● **Directions for this task**:
The lines to copy run from the one containing "The width and" to the end of the listing. Please write them out exactly, minus the pictures.

● **Data in this exercise**:
-- Opening Marker --

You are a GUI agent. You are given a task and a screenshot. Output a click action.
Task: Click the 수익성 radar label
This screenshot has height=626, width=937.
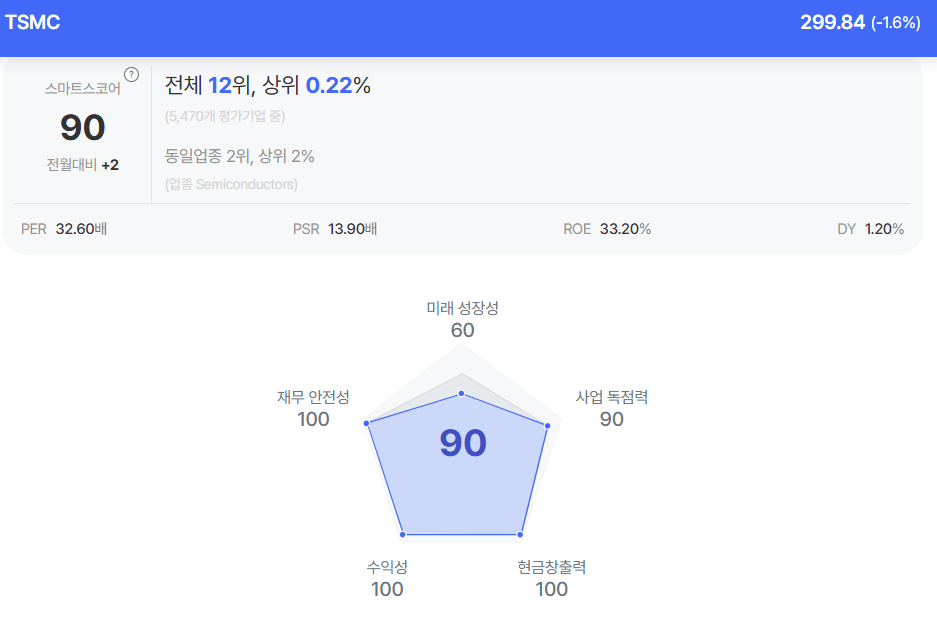(387, 567)
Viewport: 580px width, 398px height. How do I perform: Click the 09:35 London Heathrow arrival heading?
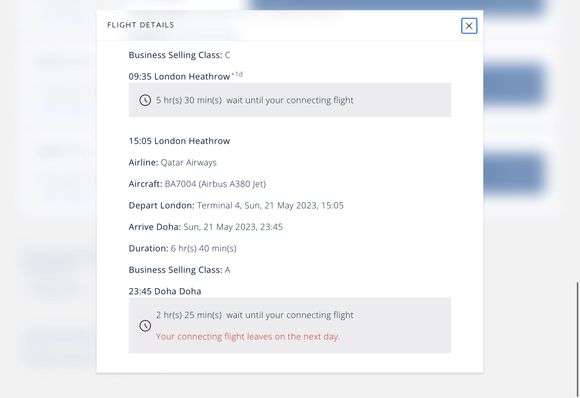[179, 77]
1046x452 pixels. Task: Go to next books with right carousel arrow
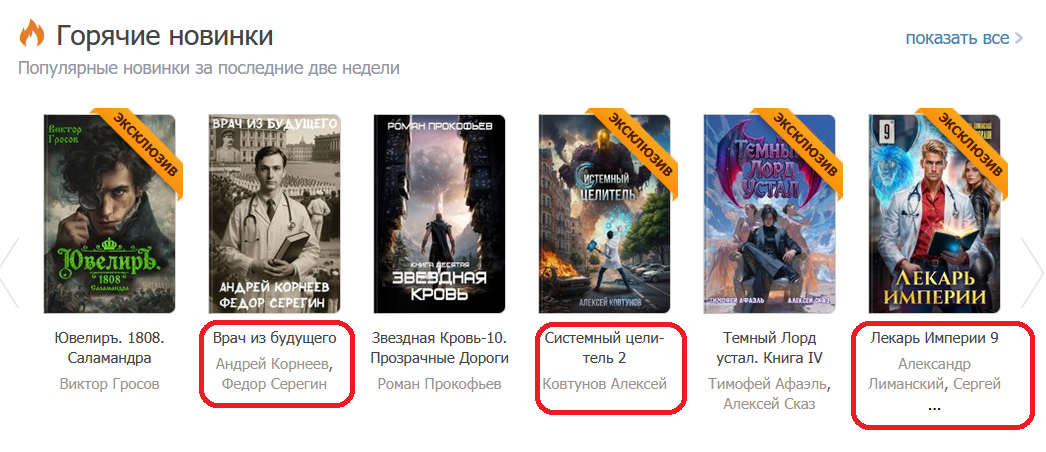click(x=1033, y=273)
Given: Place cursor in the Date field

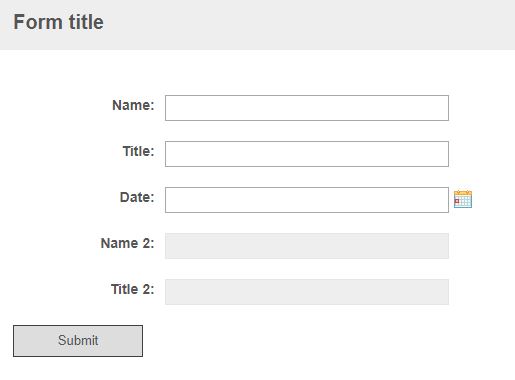Looking at the screenshot, I should pos(307,200).
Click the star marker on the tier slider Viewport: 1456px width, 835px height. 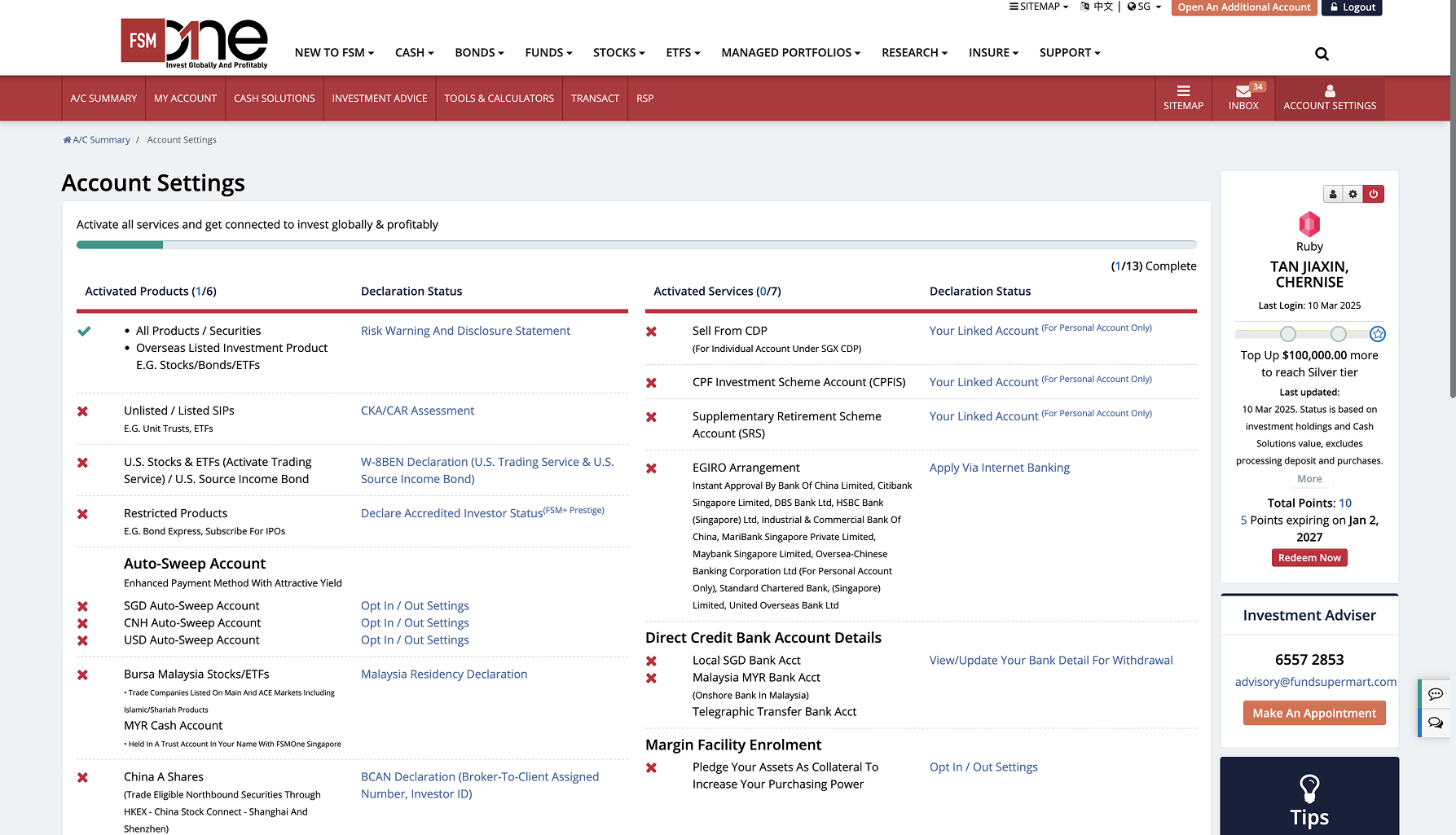(1378, 334)
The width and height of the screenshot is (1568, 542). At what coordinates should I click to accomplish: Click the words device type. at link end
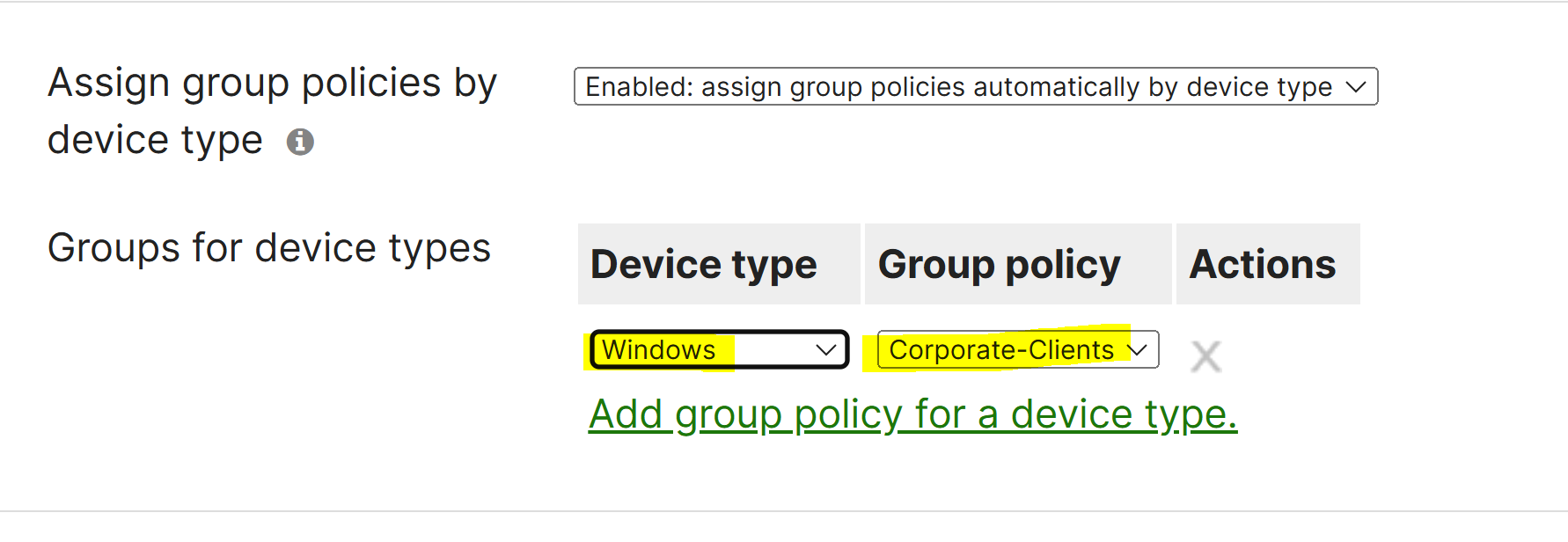point(1124,414)
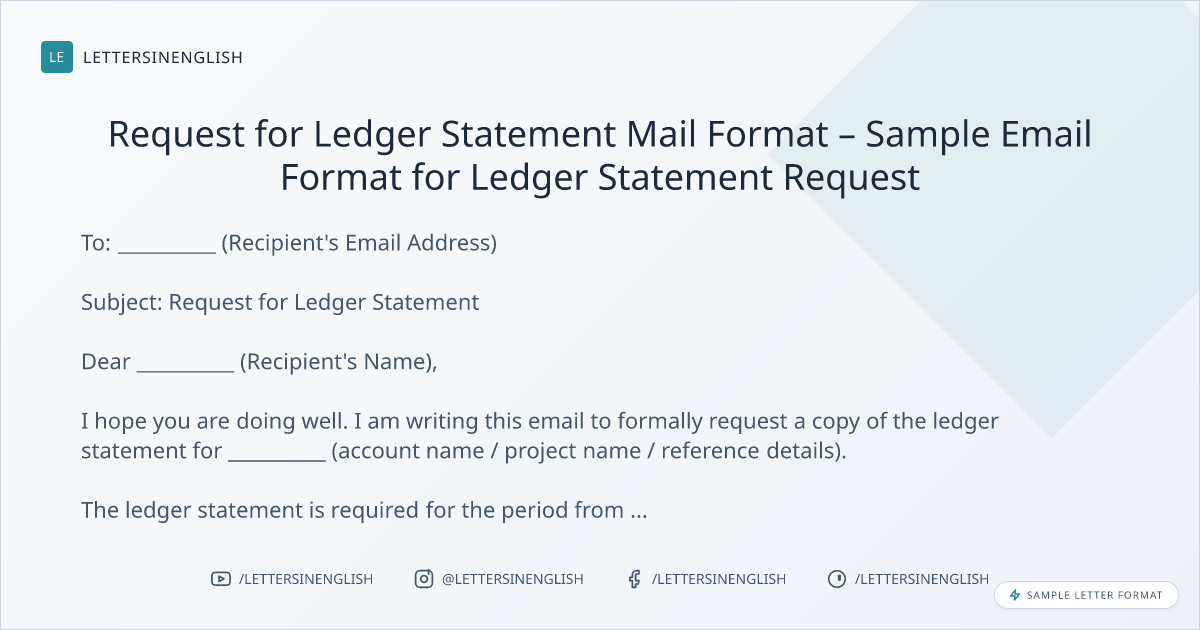Click the blank after "statement for"

coord(277,451)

-- Closing Marker --

● **Response area**:
The width and height of the screenshot is (1568, 542). At what coordinates should I click to accomplish: Click the words device type. at link end
point(1124,414)
Click the blank after "statement for"

coord(277,451)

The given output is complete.